Pour Batigère, le logement social est un business comme un autre

Soixante-dix mal-logés du Collectif des Mal Logés en Colère ont investi le 25 septembre 2014 le siège de la FIAC, une des filiales du bailleur social Batigère.

Les rapports de la MILOS, obtenus et publiés par la CLCV [1] dévoilent des pratiques inacceptables chez ce bailleur, notamment le recours aux emprunts toxiques qui mettent en danger à très court terme, les finances d’un bailleur alimentées par l’argent public.

Occupation de batigère en Janvier 2010

Au delà, les choix qui sont faits par certaines filiales de Batigère en terme de production, notamment le recours à l’usufruit locatif social, sont désastreux pour les demandeurs de logement.

Le logement social est un bien commun, financé par l’argent public. Les bailleurs sociaux nous doivent transparence et bonne utilisation des fonds. Demandeurs de logement, locataires du parc social, nous nous invitons chez Batigère, un bailleur social dont la gestion a de quoi laisser perplexe.

Batigère et l’Usufruit Locatif Social.

La FIAC filiale de Batigère annonce fièrement la livraison à Clichy (92) de 29 logements en ULS.

Les logements en usufruit locatif social n’appartiennent pas au bailleur social, mais à un propriétaire privé qui en laisse la gestion à Batigère pour quinze ans. En échange, ces propriétaires privés obtiennent jusqu’à 50% de remise sur le prix de vente du bien, des exonérations d’impôt sur la fortune et sur les plus values, et l’engagement de la remise en état du bien à l’issue de la période d’usufruit.

C’est une bonne affaire pour les promoteurs, une très mauvaise pour les mal-logés et les bailleurs : ces logements sont tous en PLS, les loyers les plus chers du parc social, inaccessibles à 80% des demandeurs. Dans quinze ans, ces logements retomberont dans le parc privé, et le bailleur devra reloger les locataires présents ou racheter le bien au nu-propriétaire.
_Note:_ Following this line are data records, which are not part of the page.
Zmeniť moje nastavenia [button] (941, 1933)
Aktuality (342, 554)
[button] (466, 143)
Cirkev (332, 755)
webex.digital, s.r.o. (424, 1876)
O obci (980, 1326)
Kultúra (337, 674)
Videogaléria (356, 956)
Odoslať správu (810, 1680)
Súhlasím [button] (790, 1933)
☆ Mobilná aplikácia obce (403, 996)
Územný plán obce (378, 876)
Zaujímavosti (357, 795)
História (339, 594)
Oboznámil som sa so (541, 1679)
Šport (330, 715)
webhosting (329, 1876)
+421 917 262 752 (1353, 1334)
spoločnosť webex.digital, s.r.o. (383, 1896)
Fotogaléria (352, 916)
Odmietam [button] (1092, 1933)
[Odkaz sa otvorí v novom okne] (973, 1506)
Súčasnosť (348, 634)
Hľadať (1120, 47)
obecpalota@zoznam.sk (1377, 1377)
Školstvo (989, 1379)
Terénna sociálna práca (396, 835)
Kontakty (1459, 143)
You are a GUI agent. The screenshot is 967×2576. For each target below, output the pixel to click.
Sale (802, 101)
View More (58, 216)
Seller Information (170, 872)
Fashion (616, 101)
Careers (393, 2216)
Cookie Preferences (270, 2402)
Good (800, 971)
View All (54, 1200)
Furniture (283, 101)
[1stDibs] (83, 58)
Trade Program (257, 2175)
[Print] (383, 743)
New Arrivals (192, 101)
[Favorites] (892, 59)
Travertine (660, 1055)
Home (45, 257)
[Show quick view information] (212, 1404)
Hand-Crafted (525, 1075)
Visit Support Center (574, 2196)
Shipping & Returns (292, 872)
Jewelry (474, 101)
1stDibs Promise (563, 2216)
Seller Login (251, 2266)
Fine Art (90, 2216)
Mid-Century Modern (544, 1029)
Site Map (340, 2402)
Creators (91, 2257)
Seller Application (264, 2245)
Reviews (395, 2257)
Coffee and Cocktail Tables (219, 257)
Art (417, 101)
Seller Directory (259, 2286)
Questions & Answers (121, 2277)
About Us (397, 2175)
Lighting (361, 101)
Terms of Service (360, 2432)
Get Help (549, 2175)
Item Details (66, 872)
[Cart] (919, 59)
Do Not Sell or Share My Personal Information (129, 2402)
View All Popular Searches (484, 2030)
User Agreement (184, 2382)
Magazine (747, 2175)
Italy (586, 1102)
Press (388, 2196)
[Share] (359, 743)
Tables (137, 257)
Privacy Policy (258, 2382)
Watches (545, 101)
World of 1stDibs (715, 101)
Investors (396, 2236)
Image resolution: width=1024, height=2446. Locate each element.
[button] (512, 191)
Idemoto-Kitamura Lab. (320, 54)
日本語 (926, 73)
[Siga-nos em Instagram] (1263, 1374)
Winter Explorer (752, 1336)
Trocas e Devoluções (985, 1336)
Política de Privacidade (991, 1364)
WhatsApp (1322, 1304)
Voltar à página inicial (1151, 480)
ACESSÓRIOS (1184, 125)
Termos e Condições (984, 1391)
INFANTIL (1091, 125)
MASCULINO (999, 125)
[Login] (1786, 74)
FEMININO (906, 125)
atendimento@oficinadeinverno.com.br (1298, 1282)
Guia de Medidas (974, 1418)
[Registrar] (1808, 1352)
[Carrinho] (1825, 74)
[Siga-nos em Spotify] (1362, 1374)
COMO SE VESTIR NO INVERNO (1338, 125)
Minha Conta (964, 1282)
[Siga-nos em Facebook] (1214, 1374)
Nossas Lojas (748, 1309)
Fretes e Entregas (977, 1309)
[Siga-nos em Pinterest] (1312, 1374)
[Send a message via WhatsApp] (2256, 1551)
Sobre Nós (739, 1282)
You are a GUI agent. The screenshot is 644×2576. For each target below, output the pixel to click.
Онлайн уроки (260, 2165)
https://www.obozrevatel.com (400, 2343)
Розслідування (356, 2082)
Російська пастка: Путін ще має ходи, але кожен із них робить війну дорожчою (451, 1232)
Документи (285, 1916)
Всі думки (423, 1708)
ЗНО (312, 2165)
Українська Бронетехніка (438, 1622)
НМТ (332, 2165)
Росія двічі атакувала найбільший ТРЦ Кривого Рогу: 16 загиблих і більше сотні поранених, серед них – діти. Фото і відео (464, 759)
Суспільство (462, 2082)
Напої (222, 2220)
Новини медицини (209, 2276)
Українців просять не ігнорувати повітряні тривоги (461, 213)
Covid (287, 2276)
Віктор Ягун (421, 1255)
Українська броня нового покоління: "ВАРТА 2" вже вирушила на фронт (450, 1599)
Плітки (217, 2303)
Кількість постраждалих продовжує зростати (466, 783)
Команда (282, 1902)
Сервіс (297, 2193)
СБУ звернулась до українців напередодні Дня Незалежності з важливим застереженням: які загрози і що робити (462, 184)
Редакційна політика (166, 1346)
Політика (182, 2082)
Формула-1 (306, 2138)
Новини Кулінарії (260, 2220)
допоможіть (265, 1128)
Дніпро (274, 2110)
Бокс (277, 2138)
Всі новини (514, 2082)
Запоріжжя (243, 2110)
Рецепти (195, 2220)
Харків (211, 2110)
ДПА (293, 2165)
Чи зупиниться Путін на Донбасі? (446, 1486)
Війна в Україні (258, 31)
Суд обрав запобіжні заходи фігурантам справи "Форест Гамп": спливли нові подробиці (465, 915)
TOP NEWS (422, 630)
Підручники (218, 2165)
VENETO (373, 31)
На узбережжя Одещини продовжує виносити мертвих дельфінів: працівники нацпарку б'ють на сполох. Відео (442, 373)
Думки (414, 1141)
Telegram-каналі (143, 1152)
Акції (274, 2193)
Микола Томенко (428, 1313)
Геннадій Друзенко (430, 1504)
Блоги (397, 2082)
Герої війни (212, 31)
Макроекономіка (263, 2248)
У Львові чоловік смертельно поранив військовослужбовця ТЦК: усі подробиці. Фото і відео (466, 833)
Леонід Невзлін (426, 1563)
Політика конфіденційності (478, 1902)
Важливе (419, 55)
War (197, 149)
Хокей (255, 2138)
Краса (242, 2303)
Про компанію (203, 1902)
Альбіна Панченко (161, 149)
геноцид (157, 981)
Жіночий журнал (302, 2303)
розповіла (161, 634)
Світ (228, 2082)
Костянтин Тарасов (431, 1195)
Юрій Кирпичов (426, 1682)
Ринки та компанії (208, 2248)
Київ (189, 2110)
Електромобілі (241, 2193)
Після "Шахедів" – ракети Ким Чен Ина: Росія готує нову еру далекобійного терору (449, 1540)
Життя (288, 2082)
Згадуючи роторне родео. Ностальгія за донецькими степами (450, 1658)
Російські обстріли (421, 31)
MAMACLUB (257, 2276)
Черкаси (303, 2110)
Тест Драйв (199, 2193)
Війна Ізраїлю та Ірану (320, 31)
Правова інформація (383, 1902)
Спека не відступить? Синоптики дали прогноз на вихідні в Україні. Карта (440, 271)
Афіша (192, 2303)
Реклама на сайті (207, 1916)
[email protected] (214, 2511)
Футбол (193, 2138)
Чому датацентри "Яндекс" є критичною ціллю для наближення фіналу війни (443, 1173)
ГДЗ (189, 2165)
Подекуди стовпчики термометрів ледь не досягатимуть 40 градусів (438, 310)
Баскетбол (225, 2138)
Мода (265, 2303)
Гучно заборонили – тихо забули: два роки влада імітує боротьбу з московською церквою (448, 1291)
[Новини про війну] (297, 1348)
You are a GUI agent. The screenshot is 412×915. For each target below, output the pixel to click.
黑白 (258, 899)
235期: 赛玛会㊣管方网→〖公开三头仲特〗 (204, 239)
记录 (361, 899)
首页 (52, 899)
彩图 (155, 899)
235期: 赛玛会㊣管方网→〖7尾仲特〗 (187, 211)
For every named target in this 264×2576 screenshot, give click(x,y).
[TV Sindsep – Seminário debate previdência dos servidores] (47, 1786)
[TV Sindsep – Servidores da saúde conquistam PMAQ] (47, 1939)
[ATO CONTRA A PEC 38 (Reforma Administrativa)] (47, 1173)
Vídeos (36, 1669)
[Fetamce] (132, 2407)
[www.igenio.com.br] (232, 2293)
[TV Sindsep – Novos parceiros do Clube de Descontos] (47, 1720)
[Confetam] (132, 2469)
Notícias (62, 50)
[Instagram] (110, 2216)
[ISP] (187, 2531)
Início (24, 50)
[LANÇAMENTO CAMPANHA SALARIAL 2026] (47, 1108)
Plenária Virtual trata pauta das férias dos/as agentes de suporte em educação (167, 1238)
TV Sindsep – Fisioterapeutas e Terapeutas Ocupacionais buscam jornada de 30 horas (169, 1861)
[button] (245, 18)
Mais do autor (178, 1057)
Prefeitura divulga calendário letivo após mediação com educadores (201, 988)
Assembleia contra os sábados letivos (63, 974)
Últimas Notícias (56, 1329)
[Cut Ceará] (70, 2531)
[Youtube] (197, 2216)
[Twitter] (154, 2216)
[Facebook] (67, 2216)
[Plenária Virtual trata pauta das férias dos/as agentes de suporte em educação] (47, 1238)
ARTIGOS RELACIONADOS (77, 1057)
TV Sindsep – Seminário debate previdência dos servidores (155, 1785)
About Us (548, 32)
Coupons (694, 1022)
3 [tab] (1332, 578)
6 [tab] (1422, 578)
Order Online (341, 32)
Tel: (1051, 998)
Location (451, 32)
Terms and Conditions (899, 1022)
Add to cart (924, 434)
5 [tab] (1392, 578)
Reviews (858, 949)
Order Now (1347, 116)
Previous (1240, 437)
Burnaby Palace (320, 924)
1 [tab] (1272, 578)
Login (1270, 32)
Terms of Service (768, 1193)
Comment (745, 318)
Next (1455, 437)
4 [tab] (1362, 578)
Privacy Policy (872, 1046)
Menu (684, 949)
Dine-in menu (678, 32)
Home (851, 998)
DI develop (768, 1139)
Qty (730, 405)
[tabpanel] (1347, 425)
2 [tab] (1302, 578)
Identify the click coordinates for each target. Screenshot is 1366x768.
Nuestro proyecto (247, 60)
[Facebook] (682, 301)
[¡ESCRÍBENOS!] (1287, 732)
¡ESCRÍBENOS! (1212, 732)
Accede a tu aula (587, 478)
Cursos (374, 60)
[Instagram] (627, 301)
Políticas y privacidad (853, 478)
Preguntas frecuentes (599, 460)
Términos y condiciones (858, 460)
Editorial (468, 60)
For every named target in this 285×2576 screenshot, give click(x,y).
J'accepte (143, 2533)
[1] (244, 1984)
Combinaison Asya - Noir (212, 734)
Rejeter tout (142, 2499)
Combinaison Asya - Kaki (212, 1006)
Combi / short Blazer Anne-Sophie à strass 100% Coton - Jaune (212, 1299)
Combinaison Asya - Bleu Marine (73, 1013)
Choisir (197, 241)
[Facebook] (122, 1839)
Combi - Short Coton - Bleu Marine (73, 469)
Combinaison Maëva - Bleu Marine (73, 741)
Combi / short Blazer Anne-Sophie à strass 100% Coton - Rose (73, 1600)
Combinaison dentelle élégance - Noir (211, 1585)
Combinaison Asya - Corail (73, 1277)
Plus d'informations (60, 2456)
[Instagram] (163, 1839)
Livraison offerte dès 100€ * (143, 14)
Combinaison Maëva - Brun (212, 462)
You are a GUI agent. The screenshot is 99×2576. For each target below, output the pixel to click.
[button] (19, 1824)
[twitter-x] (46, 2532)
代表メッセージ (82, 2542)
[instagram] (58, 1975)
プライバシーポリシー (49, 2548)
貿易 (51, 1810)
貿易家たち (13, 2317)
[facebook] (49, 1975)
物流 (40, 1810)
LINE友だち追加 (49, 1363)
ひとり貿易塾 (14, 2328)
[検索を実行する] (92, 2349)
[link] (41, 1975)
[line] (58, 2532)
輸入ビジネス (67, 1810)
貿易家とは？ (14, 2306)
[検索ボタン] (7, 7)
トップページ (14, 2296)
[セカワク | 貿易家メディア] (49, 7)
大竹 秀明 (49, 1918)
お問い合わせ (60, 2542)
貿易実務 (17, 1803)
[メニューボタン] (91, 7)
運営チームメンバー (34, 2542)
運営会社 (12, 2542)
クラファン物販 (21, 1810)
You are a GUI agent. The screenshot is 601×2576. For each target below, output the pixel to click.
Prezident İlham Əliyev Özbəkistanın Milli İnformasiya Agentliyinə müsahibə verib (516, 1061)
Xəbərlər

En prévision, un gouffre pour les finances du logement social, comparable à celui créé par la vente des logements d’ICADE.

Batigère, les rémunérations des dirigeants et les conflits d’intérêt

Après des mois de combat, la CLCV a pu obtenir les rapports de la MILOS, la mission d’inspection du logement social .

On y apprend qu’une filiale de Batigère s’exonère de toutes les règles en accordant par exemple à un dirigeant en départ en retraite, une prime de 200 000 euros sans même avoir consulté le Conseil d’Administration. De plus, certains dirigeants ont une pléthore de mandats et de fonctions différentes dans les sociétés du groupe (jusqu’à 27), ce qui donne lieu à des conflits d’intérêts et à une gestion opaque. Par exemple, la maison-mère facture des prestations à des filiales à des prix anormaux au regard du marché.

Batigère et les emprunts toxiques

Certaines filiales de Batigère se sont endettées lourdement (208 millions d’euros pour Batigère Nord Est) avec des emprunts dont les taux d’intérêt peuvent brusquement être multipliés par 5 ou par 10. Ce sont ces types de contrats (les swaps) qui ont mis dans la difficulté beaucoup de collectivités territoriales ces dernières années. Or les bailleurs sociaux ont un recours privilégié aux fonds du livret A et aucune raison d’aller souscrire de tels contrats à risque pour leurs finances et celles des entités publiques qui les subventionnent.

Comme le dénonce très bien la CLCV à l’occasion de la publication des rapports de la MILOS sur des dizaines de bailleurs sociaux, le monde du logement social a pris l’habitude de fonctionner dans l’entre-soi : les règlementations complexes, les lois successives qui redéfinissent la notion de « logement social » elle même, la multiplication des financements, les structures complexes des maisons-mère et de leurs innombrables filiales, tout concourt à l’opacité et à l’absence de transparence réelle.

Dans une période où les loyers des HLM ont augmenté énormément en dix ans, où la production de logements sociaux est drastiquement insuffisante, où les charges dans le parc public sont proportionnellement plus importantes que dans le parc privé, où des millions d’habitants de ce pays ne peuvent se loger décemment, les budgets alloués au logement social doivent être préservés et utilisés pour leur vocation initiale.

Note

Publié sur le site du Collectif Mal Logés en Colère
Une occupation des locaux de Batigère avait déjà eu lieu en janvier 2010, à l’initiative de ce même collectif.